Home » Christo Wiese-linked retailer Steinhoff plummets by over $38 million as shares hit record low

Christo Wiese-linked retailer Steinhoff plummets by over $38 million as shares hit record low

by Feyisayo Ajayi
Christo Wiese

Steinhoff International Holdings, a South African-based global retail company linked to billionaire retail tycoon Christo Wiese, experienced a significant drop in its market capitalization, losing over $38 million in a week’s time. The company’s shares reached a historic low on Fri., Jan. 10, reflecting the growing concerns of investors in the market.

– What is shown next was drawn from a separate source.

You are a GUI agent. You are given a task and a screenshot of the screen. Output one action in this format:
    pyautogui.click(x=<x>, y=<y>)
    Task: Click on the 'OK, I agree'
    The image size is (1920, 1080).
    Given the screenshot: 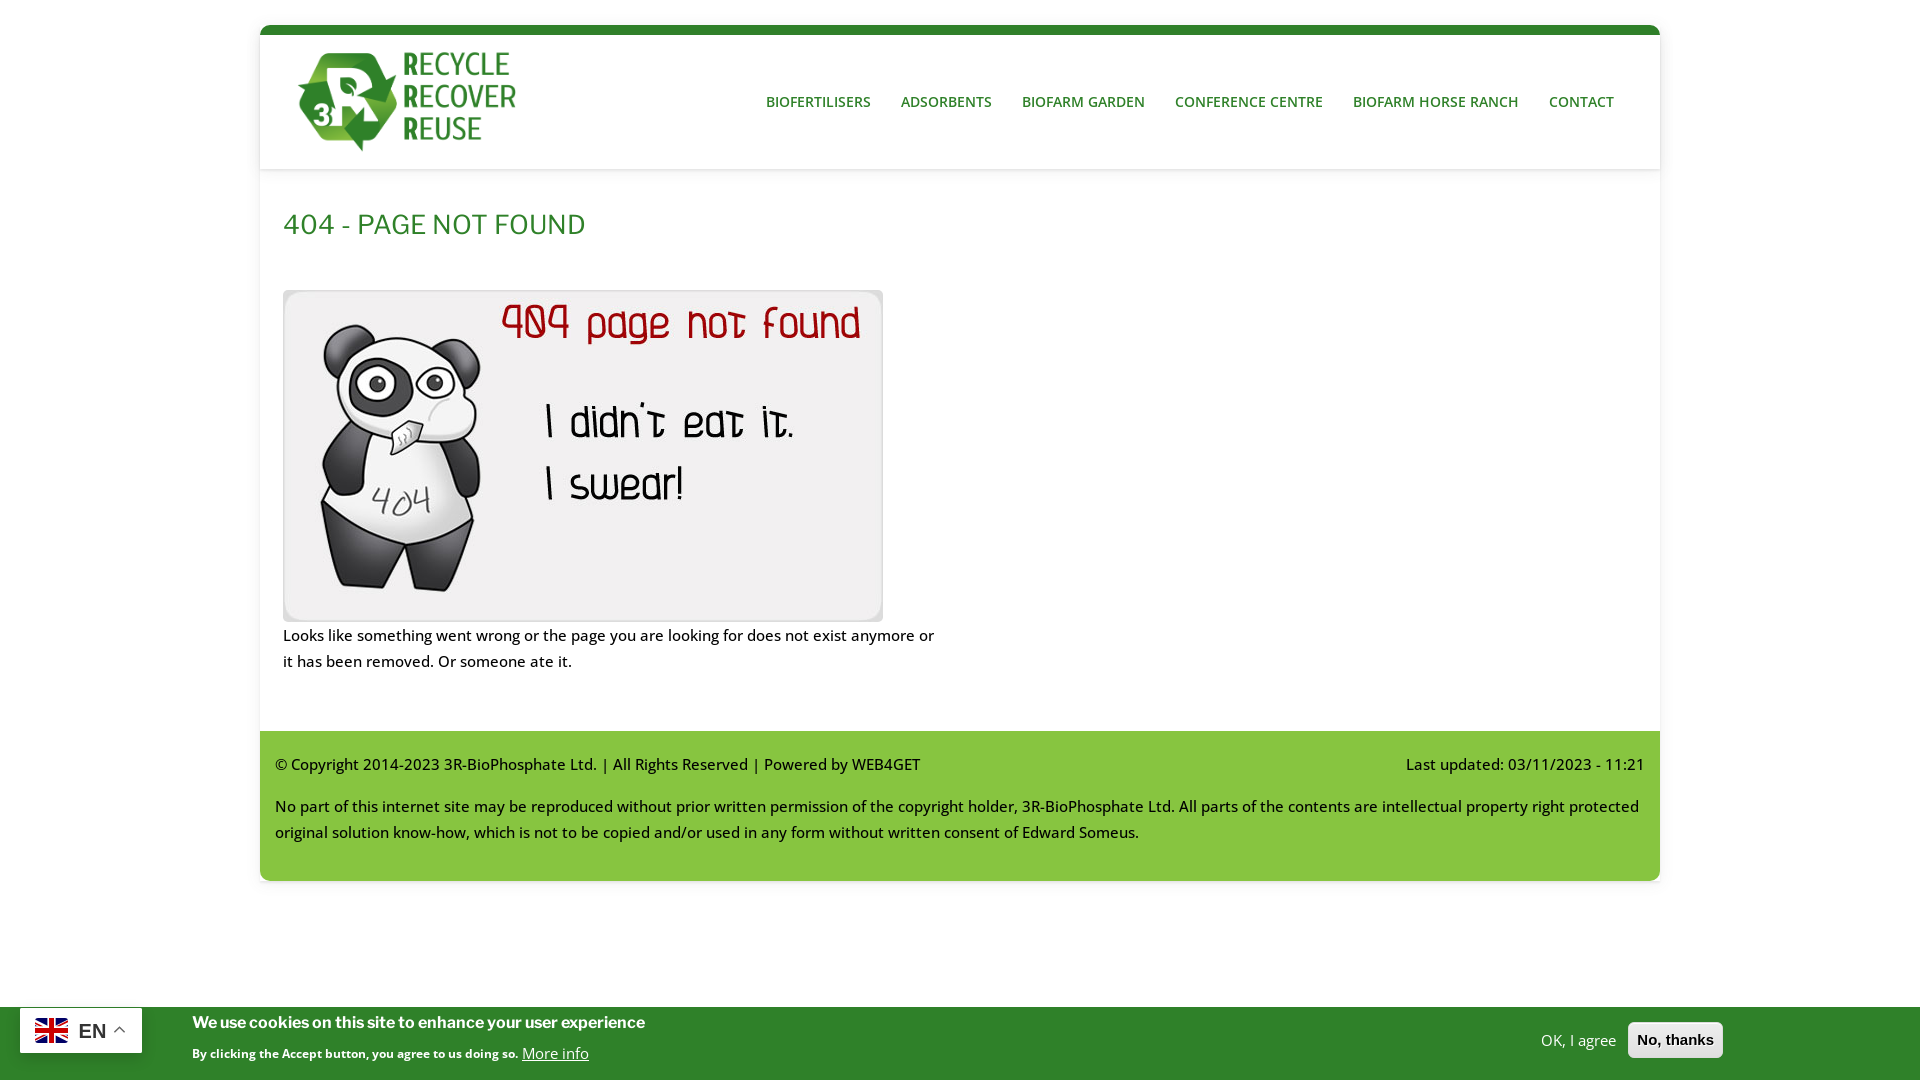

Steinhoff shares have experienced a sharp decline of more than 25 percent in value since the start of trading activities on the Johannesburg Stock Exchange (JSE) this week, going from R0.52 ($0.0291) on Jan. 6 to the current value of R0.36 ($0.0202).

The sharp decrease can be attributed to the retailer’s announcement of further asset sales.

The recent slump in its shares has resulted in a significant decrease in the company’s market capitalization, plummeting from R2.22 billion ($124.39 million) at the opening of the JSE this week to R1.54 billion ($86.11 million) at the time of drafting this report, representing a drop of R683.14 million ($38.27 million).

The recent placement of Pepco and Pepkor shares has enabled Steinhoff to raise a significant amount of R10 billion ($560 million), but it is not sufficient to turn around the company’s financial struggles since the 2017 accounting scandal.

This scandal resulted in the resignation of CEO Markus Jooste and former largest shareholder Christo Wiese, the South African billionaire and retail magnate behind the growth of Shoprite, Africa’s largest retailer with over $9 billion in annual sales and 142,000 employees across the continent.

Steinhoff’s recent placement generated impressive results, with the sale of Pepco and Pepkor shares yielding €315 million ($336.9 million) and €257 million ($274.8 million), respectively. Despite this, the company’s corporate net debt remains at a staggering $10.8 billion.

Despite previous optimism from management, it seems that Steinhoff’s underlying operating companies are not performing as well as expected, resulting in declining hope that their share prices will rise fast enough to offset the corporate debt.